Supplied records.
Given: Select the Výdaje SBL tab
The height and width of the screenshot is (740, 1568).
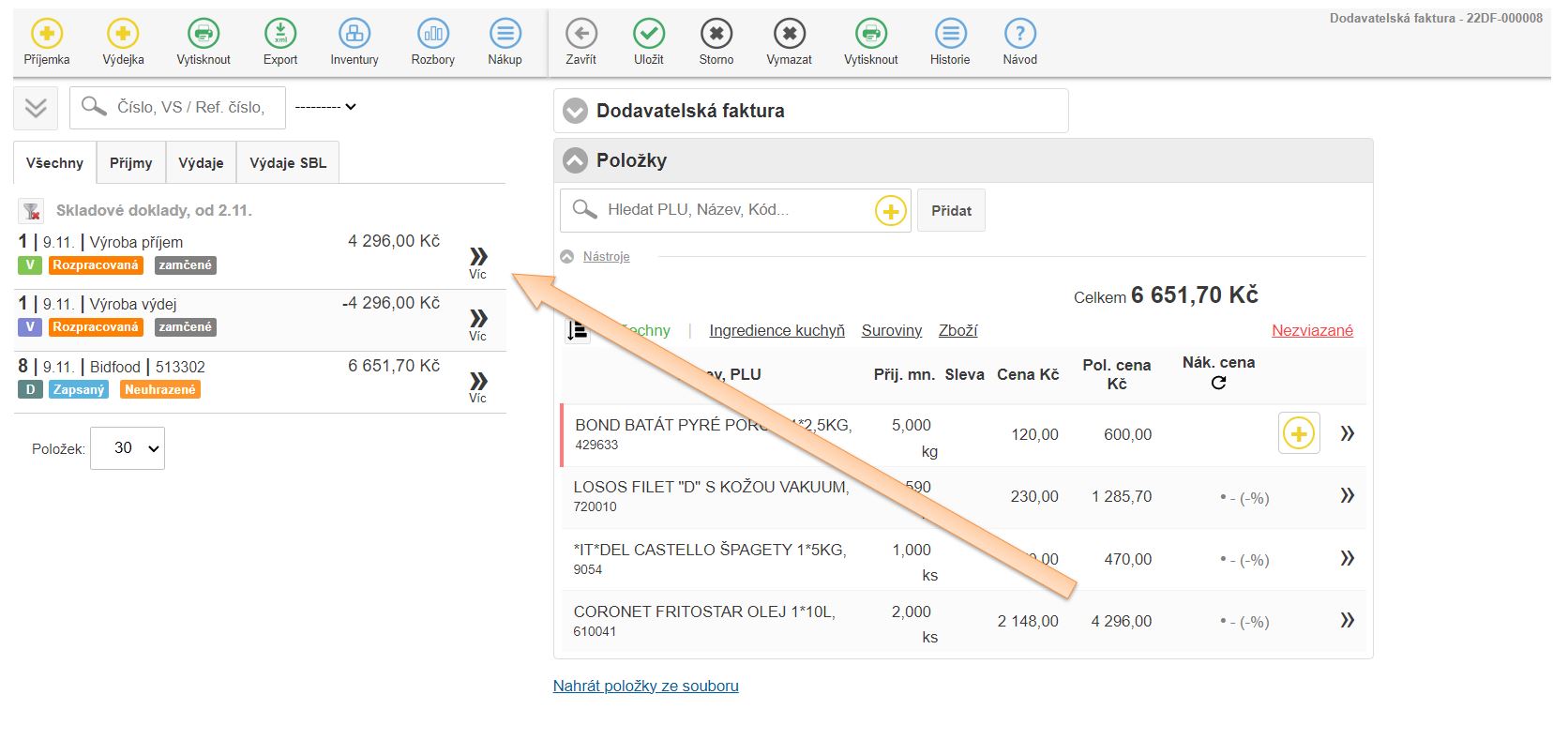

--

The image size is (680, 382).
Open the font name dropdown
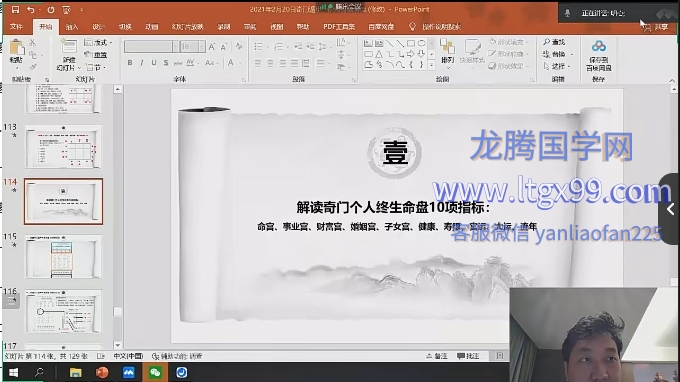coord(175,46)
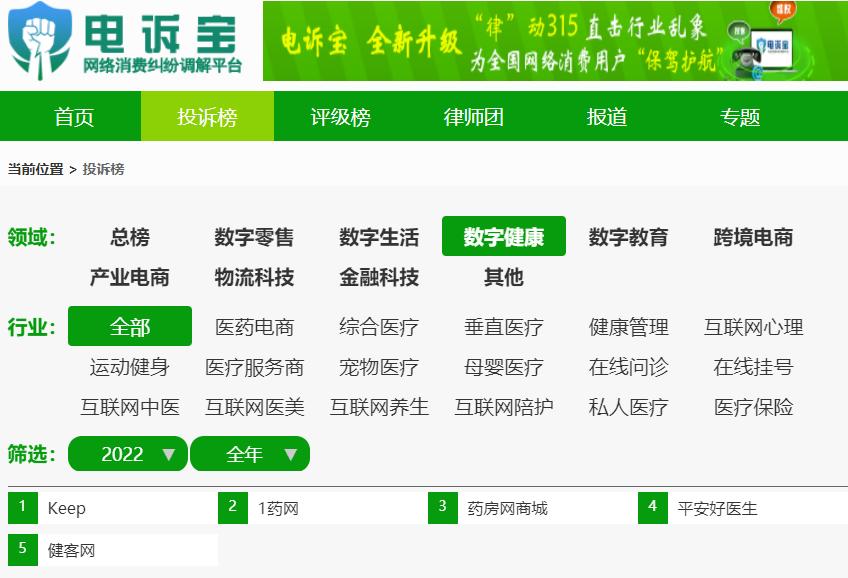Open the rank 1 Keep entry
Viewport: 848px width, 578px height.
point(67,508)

Exercise prompt. Of all the entries above, repeat only the lines from the line that has "Given: Select the Výdaje SBL tab" to the line that has "The height and", both lines included, exactly.

Written reply.
Given: Select the Výdaje SBL tab
The height and width of the screenshot is (740, 1568).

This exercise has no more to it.